Unable to read ECMWF ensemble into xarray with FastHerbie #196

karlwx · 2023-05-25T14:56:00Z

Hey Brian, I'm trying to download a whole run of ECMWF ensemble data with FastHerbie - it seems like the data format is causing things to break. Here is the error:

AttributeError                            Traceback (most recent call last)
Cell In[7], line 2
      1 H = FastHerbie(["2023-05-25 00:00"], model="ecmwf", product="enfo", fxx=[0,6,12])
----> 2 ds = H.xarray(":2t:")

File ~/.conda/envs/radar/lib/python3.9/site-packages/herbie/fast.py:294, in FastHerbie.xarray(self, searchString, max_threads, **xarray_kwargs)
    291     ds_list = [H.xarray(**xarray_kwargs) for H in self.file_exists]
    293 # Sort the DataSets, first by lead time (step), then by run time (time)
--> 294 ds_list.sort(key=lambda x: x.step.data.max())
    295 ds_list.sort(key=lambda x: x.time.data.max())
    297 # Reshape list with dimensions (len(DATES), len(fxx))

File ~/.conda/envs/radar/lib/python3.9/site-packages/herbie/fast.py:294, in FastHerbie.xarray.<locals>.<lambda>(x)
    291     ds_list = [H.xarray(**xarray_kwargs) for H in self.file_exists]
    293 # Sort the DataSets, first by lead time (step), then by run time (time)
--> 294 ds_list.sort(key=lambda x: x.step.data.max())
    295 ds_list.sort(key=lambda x: x.time.data.max())
    297 # Reshape list with dimensions (len(DATES), len(fxx))

AttributeError: 'list' object has no attribute 'step'

Also, a couple of suggestions regarding ECMWF data:

By default choosing product "enfo" returns one dataset with ensemble members, and one dataset with the ensemble control (I'm think this is the control run, not ensemble mean). It would be nice to update the product strings to allow retrieval of one or the other and not both.
While attempting to debug this issue I updated to the latest version. After doing so, I noticed the download speed was MUCH slower. It appears to be downloading the ensemble members one at a time, rather than all from a single file. Is there a way to revert to the older download method (I was on v0.0.10)?

The text was updated successfully, but these errors were encountered:

blaylockbk · 2023-05-25T18:03:25Z

Hi @karlwx,

Thanks for reporting this. This gives me a number of things to thing about; I can't promise I'll make any changes any time soon, but I will be looking into this.

I admit, I haven't spent much time testing the ECMWF data with the FastHerbie implementation.

By default choosing product "enfo" returns one dataset with ensemble members, and one dataset with the ensemble control (I'm think this is the control run, not ensemble mean). It would be nice to update the product strings to allow retrieval of one or the other and not both.
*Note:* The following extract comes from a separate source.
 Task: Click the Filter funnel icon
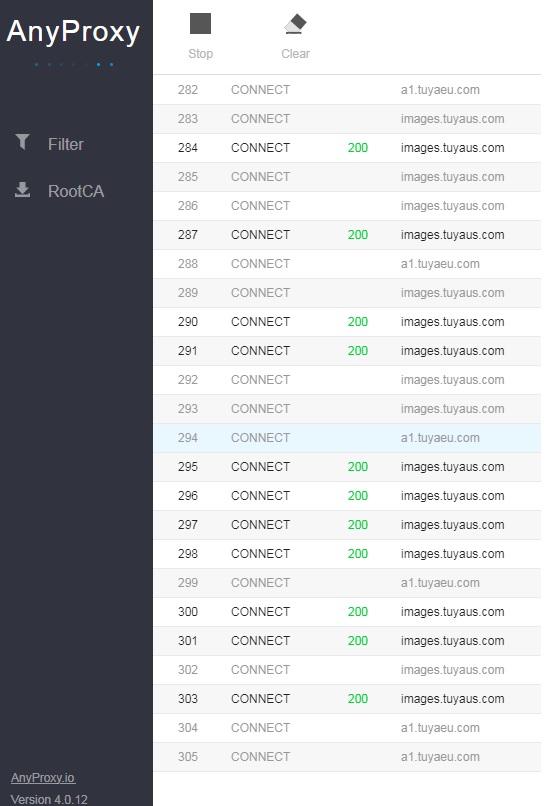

As you pointed out, the reason FastHerbie is not working here is because when cfgrib reads product="enfo", it returns multiple hypercubes; one for member number 0 and another for member numbers 1-50.

ds = Herbie(
    "2023-05-25 00:00",
    model="ecmwf",
    product="enfo",
).xarray(":2t:", verbose=True, remove_grib=False)

len(ds)  # list of 2 datasets

This downloads about 30 MB of data (in ~2 mins!!) and the grib messages are spread throughout the file which requires multiple cURL downloads (which could probably be optimized with multithreading; I'll look into that).

I'd suggest modifying your searchString to get only one of these two hypercubes. If you look at the inventory, you see ECMWF does provide the ensemble number. I am assuming "number=NaN" is the control.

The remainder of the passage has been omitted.